As CEO and founder of the World of Entertainment, Publishing and Inspiration (World of EPI), Williams has developed a successful line of books and toys focused on empowering and encouraging young people to build their self-confidence and self-worth through representation.
“As a woman of color, I experienced the lack of diversity in the toy aisle from childhood to motherhood,” says Williams. “I wanted to fill the gap, so I started The World of EPI's doll lines. Consisting of authentic dolls and accessories representing African American, Latina, Asian and Caucasian children, the focus is to show children their beauty and brilliance and see it reflected in the toy aisle.”
According to Williams, the doll collection came at a tipping point, when calls for diversity in the toy aisle were getting louder.
“Now, more than ever, inclusivity and representation in the toy aisle is an important component to helping children establish a healthy, positive view of themselves and others at what is a critical time of growth and development,” says Williams.
“In fact, studies show toys can help instill acceptance and self-love in youth, empowering them with the knowledge that it’s okay to be themselves,” continues Williams. “The purpose of EPI is to help children of all ages and ethnicities to empower them to feel uplifted, important and beautiful as they are.”
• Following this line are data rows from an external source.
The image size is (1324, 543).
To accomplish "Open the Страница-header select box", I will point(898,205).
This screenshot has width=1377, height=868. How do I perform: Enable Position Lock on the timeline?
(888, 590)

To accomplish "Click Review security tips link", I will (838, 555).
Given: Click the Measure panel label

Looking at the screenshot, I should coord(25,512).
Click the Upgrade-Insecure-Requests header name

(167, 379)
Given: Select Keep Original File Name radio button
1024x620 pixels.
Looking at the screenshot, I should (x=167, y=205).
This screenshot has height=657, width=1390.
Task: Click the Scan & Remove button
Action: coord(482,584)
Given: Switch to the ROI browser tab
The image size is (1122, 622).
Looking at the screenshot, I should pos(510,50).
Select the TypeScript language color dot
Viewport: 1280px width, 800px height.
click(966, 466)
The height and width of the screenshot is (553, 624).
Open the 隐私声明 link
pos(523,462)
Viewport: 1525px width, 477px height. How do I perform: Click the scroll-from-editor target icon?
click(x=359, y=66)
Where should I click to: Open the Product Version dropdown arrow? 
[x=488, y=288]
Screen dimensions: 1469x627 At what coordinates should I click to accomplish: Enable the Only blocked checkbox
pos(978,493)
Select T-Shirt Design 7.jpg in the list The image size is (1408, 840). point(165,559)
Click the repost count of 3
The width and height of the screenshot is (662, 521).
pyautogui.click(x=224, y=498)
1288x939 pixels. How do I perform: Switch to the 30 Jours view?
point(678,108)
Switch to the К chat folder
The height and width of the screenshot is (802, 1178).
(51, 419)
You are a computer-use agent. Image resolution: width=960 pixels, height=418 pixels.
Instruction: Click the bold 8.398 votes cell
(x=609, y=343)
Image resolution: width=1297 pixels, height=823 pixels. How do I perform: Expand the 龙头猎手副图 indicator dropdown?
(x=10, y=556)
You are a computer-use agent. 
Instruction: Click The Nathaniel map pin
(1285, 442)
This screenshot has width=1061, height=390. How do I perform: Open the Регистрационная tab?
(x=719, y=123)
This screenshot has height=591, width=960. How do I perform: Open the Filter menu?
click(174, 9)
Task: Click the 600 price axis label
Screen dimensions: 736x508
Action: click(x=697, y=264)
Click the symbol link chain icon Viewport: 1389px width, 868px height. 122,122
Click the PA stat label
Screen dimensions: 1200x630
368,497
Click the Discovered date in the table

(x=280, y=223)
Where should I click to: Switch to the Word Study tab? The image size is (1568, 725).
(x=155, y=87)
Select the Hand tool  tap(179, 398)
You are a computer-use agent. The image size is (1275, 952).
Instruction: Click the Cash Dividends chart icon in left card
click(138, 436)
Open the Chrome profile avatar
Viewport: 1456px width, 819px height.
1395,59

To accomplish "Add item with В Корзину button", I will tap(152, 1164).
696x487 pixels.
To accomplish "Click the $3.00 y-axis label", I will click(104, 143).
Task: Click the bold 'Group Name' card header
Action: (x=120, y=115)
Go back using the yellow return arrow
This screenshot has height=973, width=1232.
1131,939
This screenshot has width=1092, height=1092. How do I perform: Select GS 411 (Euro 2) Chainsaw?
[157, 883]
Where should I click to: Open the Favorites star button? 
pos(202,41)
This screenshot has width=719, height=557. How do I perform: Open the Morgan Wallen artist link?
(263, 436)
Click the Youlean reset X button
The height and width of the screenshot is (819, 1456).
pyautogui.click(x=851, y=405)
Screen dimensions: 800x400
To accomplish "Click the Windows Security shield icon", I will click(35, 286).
Williams started her career in academia. (She was the first African-American professor to earn tenure at Penn State University.) At the height of her career, she left the academic life to become an entrepreneur.
In 2003, Williams founded EPI with the mission of providing children access to dolls that encourage dreams, promote intelligence, challenge perceptions and open their hearts to all types of beauty.
“Nothing is greater than effecting positive change around you,” says Williams. “Like many African-American business owners, I’ve found that while the journey to success is a winding road, along the way you leave a lasting impression on the next generation.”